Coleridge, Samuel Taylor(1772–1834)
Samuel Taylor Coleridge, the critic, romantic poet and philosopher, was born four years before the publication of Jeremy Bentham's Fragment on Government, and died only two years before the death of Bentham's most influential disciple, James Mill, at a time when the young John Stuart Mill was making a brilliant success in political journalism. The striking fact about Coleridge's place in English intellectual history, however, is that he developed a form of idealism in virtual isolation from the mainstream of empirical philosophy. In developing his own philosophical insights, Coleridge turned to Immanuel Kant. He had two reasons for doing this. First, he was deeply dissatisfied with the mechanistic theory of mind still flourishing in English philosophy, since he was unable to formulate within its terms certain views about poetic imagination; while Kant's Critique of Judgment (1790) had, however, set out with great rigor, and within a much more tractable conceptual framework, views essentially similar to Coleridge's own.

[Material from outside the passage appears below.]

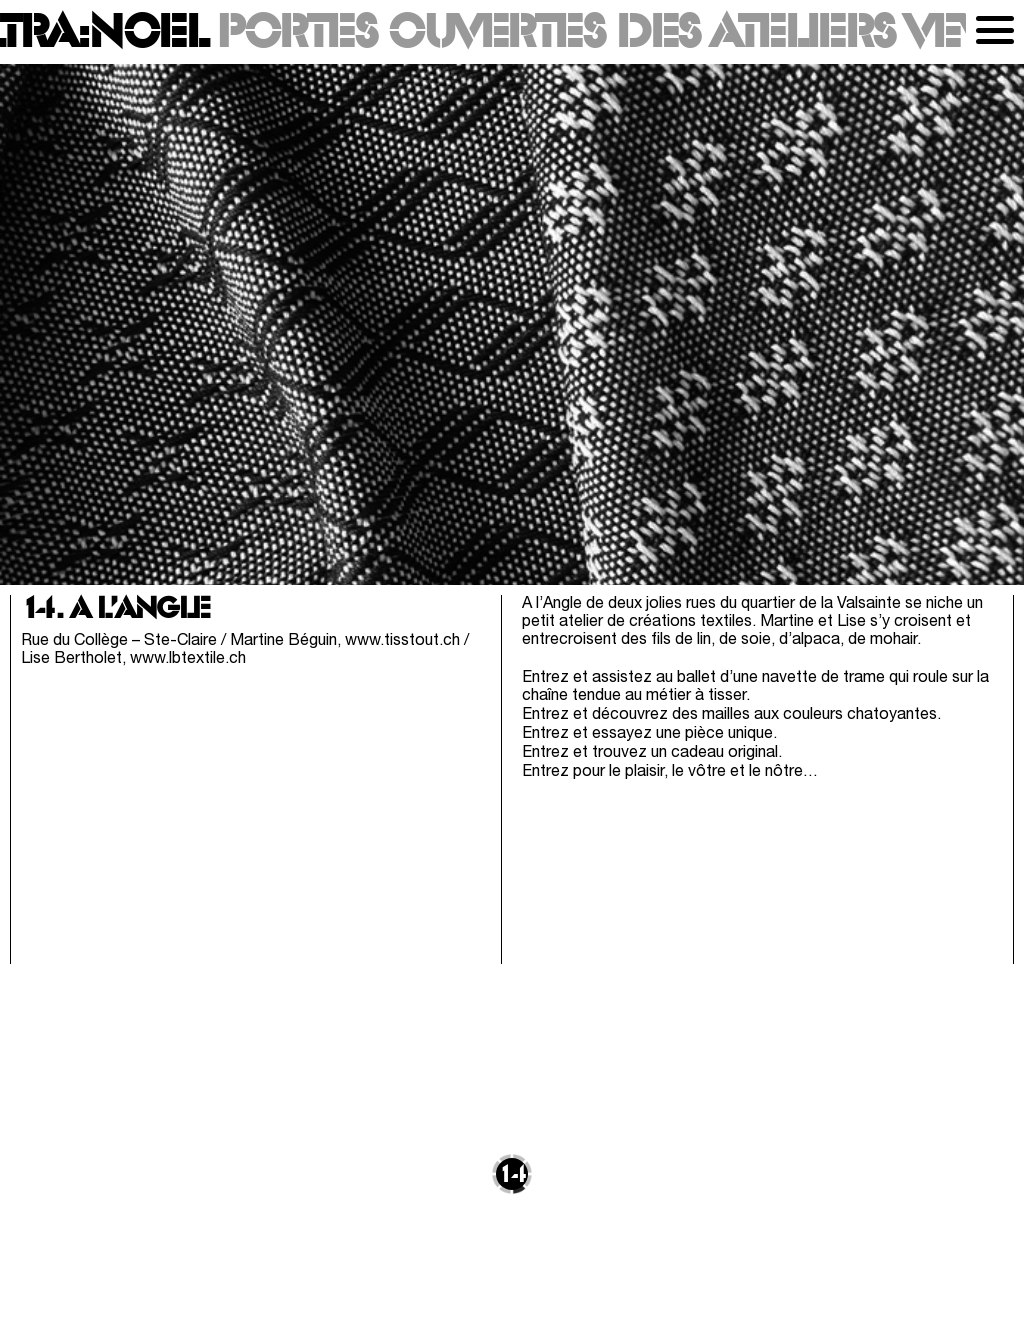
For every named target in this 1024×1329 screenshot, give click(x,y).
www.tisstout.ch (402, 641)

Second, Coleridge thought he saw in Kant's Transcendental Dialectic a way of combating the chroniclatitudinarianism in English theology that had predominated throughout the eighteenth century and continued until the time of the Oxford Movement. But it must be remembered that although Coleridge was a serious student of Kant and one of Kant's earliest and ablest English interpreters, he was not a systematic or academic philosopher.